POWERDOVE – Do you burn?
L’univers musical d’Annie Lewandowski, Américaine du Minnesota, n’est pas très simple. Volontiers portée sur les expériences déviantes, comme l’atonalité, l’anti-mélodie ou l’utilisation de toutes sortes d’objets hétéroclites pour produire de la musique, Annie Lewandowski est une sorte d’égérie de l’avant-garde.
Elle fonde Powerdove en 2007, entre autres collaborations avec des musiciens avant-gardistes. Dans ce groupe, Annie Lewandowski évolue d’abord avec Alex Vittum (percussions) et Jason Hoopes (basse). « Be mine », premier album de Powerdove en 2009, est le fruit de cette collaboration.

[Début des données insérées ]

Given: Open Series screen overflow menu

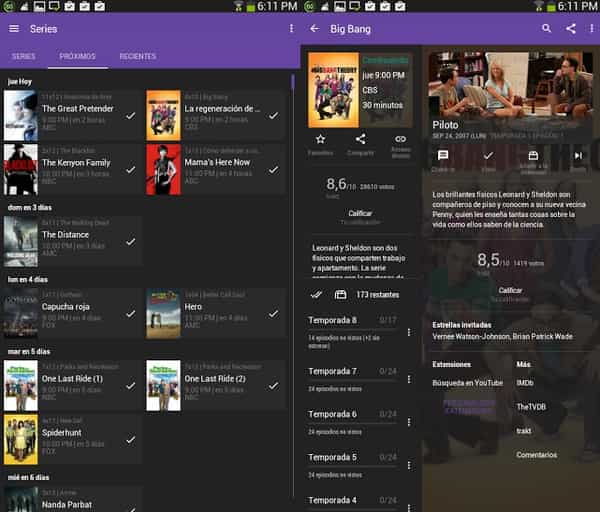Looking at the screenshot, I should pyautogui.click(x=291, y=29).
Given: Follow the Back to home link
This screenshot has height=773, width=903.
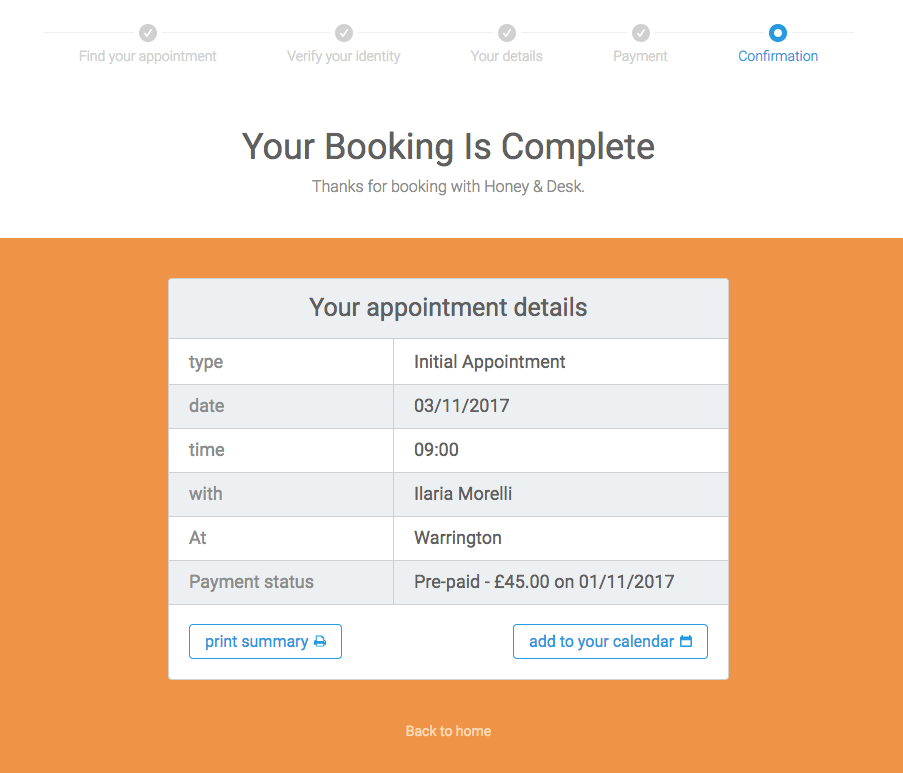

En 2011, on retrouve Annie Lewandowski acoquinée au légendaire Fred Frith, génie anglais de l’art rock, de l’avant-prog ou du rock expérimental dont la carrière commencée en 1968 avec le groupe Henry Cow l’a amené à collaborer avec John Zorn, Bill Laswell, Brian Eno, les Residents, Robert Wyatt et d’autres régiments de furieux engagés dans le combat avant-gardiste, interdits de séjour sur les grands médias. Avec un tel parrain, Annie Lewandowski n’a désormais plus aucune crainte pour se lâcher et soumettre au monde sa vision décalée de la musique.
La preuve avec le nouvel album de Powerdove, mis au point avec l’aide du Californien John Dieterich et du Français Thomas Bonvalet. Avant d’achever ce disque, Annie Lewandowski est allée séjourner en Angleterre, quelque part dans le Hampshire, du côté de la rivière Itchen, dont les flots calmes et languissants poussent à la mélancolie et à l’introspection. Elle retourne alors à New York où elle met au point ce « Do you burn », qui transformera les plus énervés en sympathiques larves endormies et neurasthéniques.
« Do you burn » offre treize morceaux post-folk dénudés, bricolés à partir de quelques instruments brinquebalants, du violon grinçant à la contrebasse paresseuse, en passant par quelques bruitages divers, servant une voix d’elfe éthérée et vaporeuse, plongeant l’auditeur dans de somnolentes ballades en barques coulant nonchalamment sur des eaux dormantes. Les constructions linéaires et sans aspérités risquent de rendre fous tous ceux qui ont l’habitude de se détendre après le boulot avec un bon Dream Theater ou un bon Iron Maiden dans les oreilles. Tout cela n’est donc pas pour eux, ni pour pas grand monde, d’ailleurs. Powerdove ravira plutôt les flasques, les lymphatiques, les dormeurs, les anémiés sous péridurale, ceux qui écoutent pousser leurs ongles et pensent à la retraite dès l’âge de treize ans et demi. Tous les Gaston Lagaffe et grands Duduche tranquilles, peu concernés par la frénésie des temps modernes ou les menaces d’apocalypse économique ou nucléaire.
« Do you burn » arrête le temps, l’enferme dans une douillette camisole de coton, suspend le vol des corbeaux et convoque Morphée chez la Belle au Bois Dormant. Mieux qu’un tube d’anxiolytiques, ce disque est une invitation à la rêverie, à l’arrêt de toute activité susceptible d’accélérer le rythme cardiaque et un couloir vers un univers musical en dehors des normes et des idées communément acceptées. Ce qui est rassurant, c’est qu’Annie Lewandowski est convaincante dans le genre, sans doute authentiquement habitée par son monde musical. Mais, vous l’aurez compris, l’adhésion à cet album repose essentiellement sur une question de goûts personnels.